● **Selected text**:
# Canadian citizen and British wife and children want to move to vancouver



## Misoramen (Feb 24, 2012)

Hello. my hisband is Canadian and I am British. We want to move to Canada by September this year. I think we will apply for a spousal visa once we are in Canada and then start the process of PR. How do we go about enrolling children in school. It will be our son's first school year in September. Also, any tips on good shipping firms, tips and advice on good family areas etc would be appreciated. Even though my husband is Canadian he is struggling to be considered for jobs in Canada. Agencies have told him companies are reluctant to recruit from abroad. He is prepared to fly out to interview. Any ideas? Thanks,


----------



## Auld Yin (Mar 10, 2009)

Misoramen said:


> Hello. my hisband is Canadian and I am British. We want to move to Canada by September this year. I think we will apply for a spousal visa once we are in Canada and then start the process of PR. How do we go about enrolling children in school. It will be our son's first school year in September. Also, any tips on good shipping firms, tips and advice on good family areas etc would be appreciated. Even though my husband is Canadian he is struggling to be considered for jobs in Canada. Agencies have told him companies are reluctant to recruit from abroad. He is prepared to fly out to interview. Any ideas? Thanks,


Your children, by virtue of having a Canadian father, are citizens also so it's just a matter of your husband taking them to school and enrolling them. He should take evidence of his citizenship with him. It would be even easier if you obtained Canadian passports for the children.

● **Provided information**:
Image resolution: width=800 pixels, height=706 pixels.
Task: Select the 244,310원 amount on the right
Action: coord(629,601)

* * *

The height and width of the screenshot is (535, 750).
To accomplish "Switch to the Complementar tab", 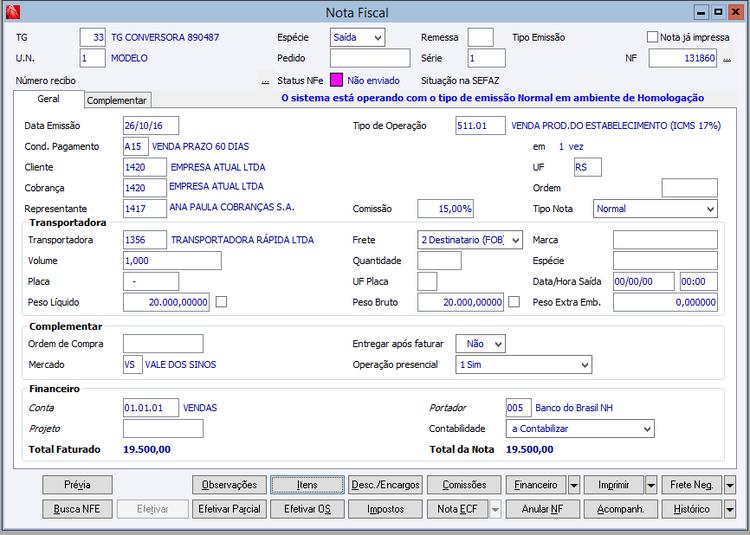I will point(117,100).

==

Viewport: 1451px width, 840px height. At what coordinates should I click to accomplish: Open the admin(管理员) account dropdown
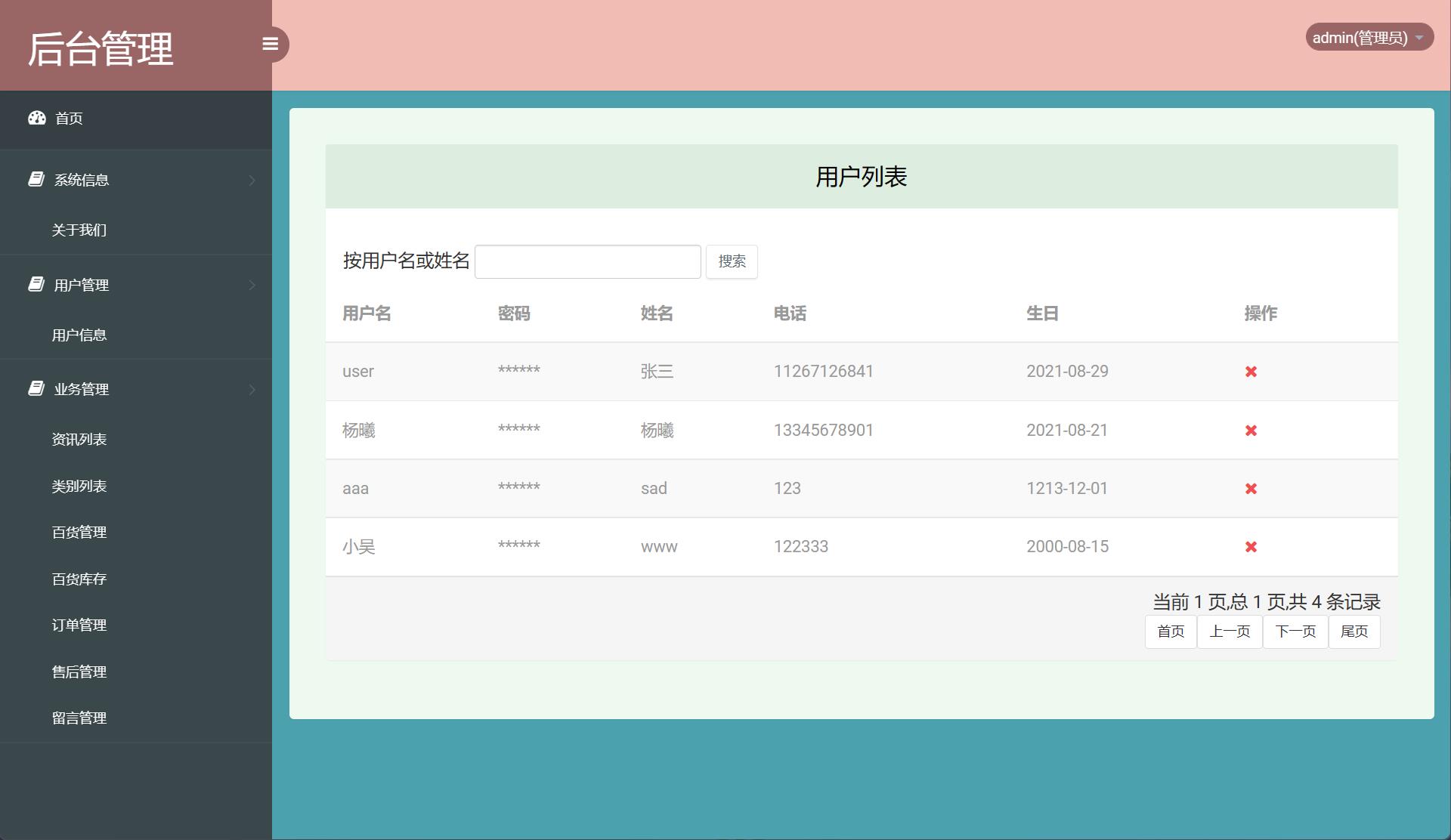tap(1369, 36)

● **Objectives**:
• A. Do these statements agree with the forum thread on moving to Vancouver? Answer yes or no for each, and quote the thread's deciding words.
(i) The husband is willing to travel to Canada for job interviews.
(ii) Agencies told the husband that companies are eager to recruit from abroad.
(iii) The reply says the children are citizens because their father is Canadian.
• B. Write the next part of the forum thread on moving to Vancouver, starting after its final sentence.

● **Task-by-task outputs**:
• A.
(i) Yes: "He is prepared to fly out to interview."
(ii) No: "Agencies have told him companies are reluctant to recruit from abroad."
(iii) Yes: "Your children, by virtue of having a Canadian father, are citizens also"

• B.
You've asked for good areas. Where do you plan to settle?
As far as jobs it is easier to apply when you're here.


----------



## Misoramen (Feb 24, 2012)

Thanks for reply, Auld Yin. We plan to settle in Vancouver. I am the conservative side of my marriage and feel anxious about uprooting family, 2 young children, without having a job secured before we arrive. We don't have relatives to stay with until we get settled so will have to rent immediatly. Hence my reluctance to go without a job. I will look into getting passports for kids.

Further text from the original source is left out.